En musique comme ailleurs, tout phénomène important engendre mécaniquement son contraire. A la fin des années 90, aux heures de gloire du rap nouveau riche, d’autres chercheraient donc à se montrer engagés, responsables, adultes et spirituels, s’emparant de l’afro-centrisme qui avait caractérisé autrefois les Native Tongues. C’est d’ailleurs dans l’ombre du fameux collectif qu’étaient apparus ces Mos Def et Talib Kweli qui, après avoir sorti ensemble un album sous le nom de Black Star, allaient devenir les porte-drapeaux d'un hip-hop dit "conscient".
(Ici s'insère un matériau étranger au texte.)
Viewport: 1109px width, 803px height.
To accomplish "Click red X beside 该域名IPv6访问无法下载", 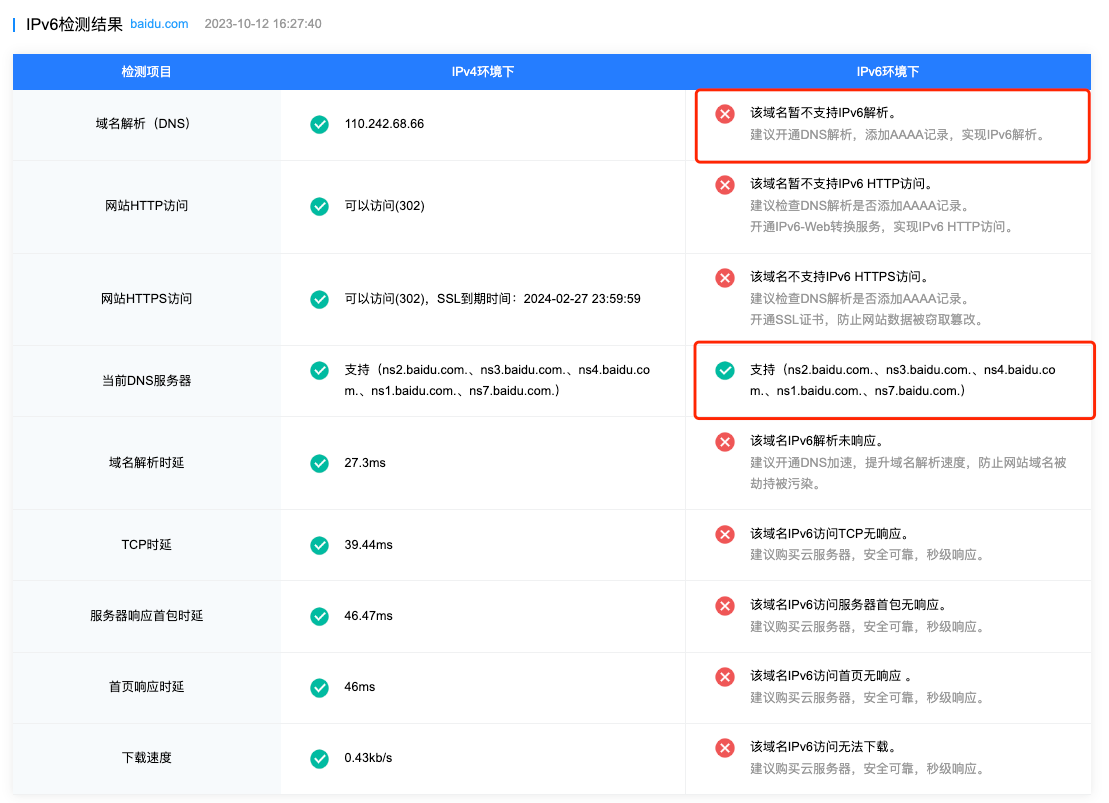I will tap(725, 748).
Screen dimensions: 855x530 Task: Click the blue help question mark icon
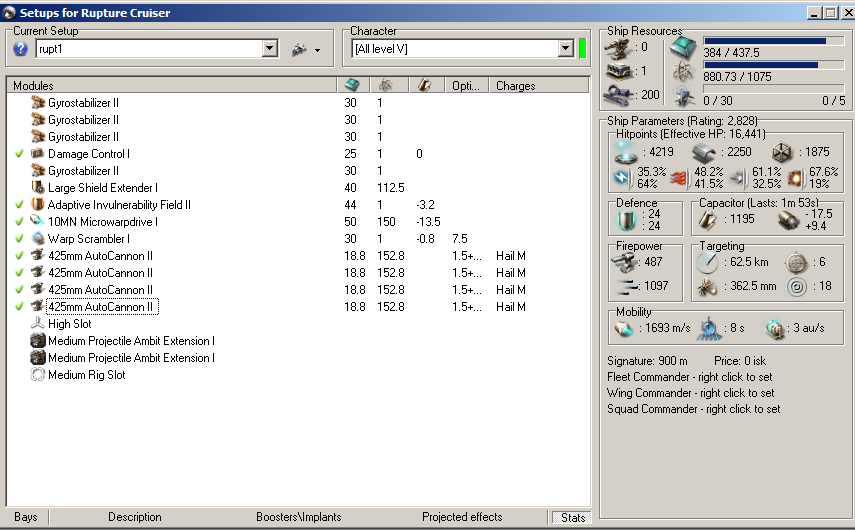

Rawkus :: 1998 :: acheter cet album
We feel that we have a responsibility to shine the light into the darkness.
Voici comment les deux hommes ouvraient ce disque enregistré en commun. D’entrée, ils se montraient en mission, ils prenaient la posture du prophète, se plaçant sous le parrainage de Marcus Garvey, le Moïse noir, dont le "Black Star" avait été un programme de rapatriement des Afro-Américains en Afrique. Le premier objectif de Mos Def et de Talib Kweli, c’était donc de poursuivre ce vieux projet de libération de l’homme noir, qu'ils jugeaient mis à mal par les excès du gangsta rap. Ainsi, sur "Astronomy", entreprenaient-ils de magnifier le mot même de "black", avant de se lancer avec "Brown-Skin Lady" dans une ode à la femme noire, et de l'inviter à s'assumer et à se défaire des canons de beauté européens.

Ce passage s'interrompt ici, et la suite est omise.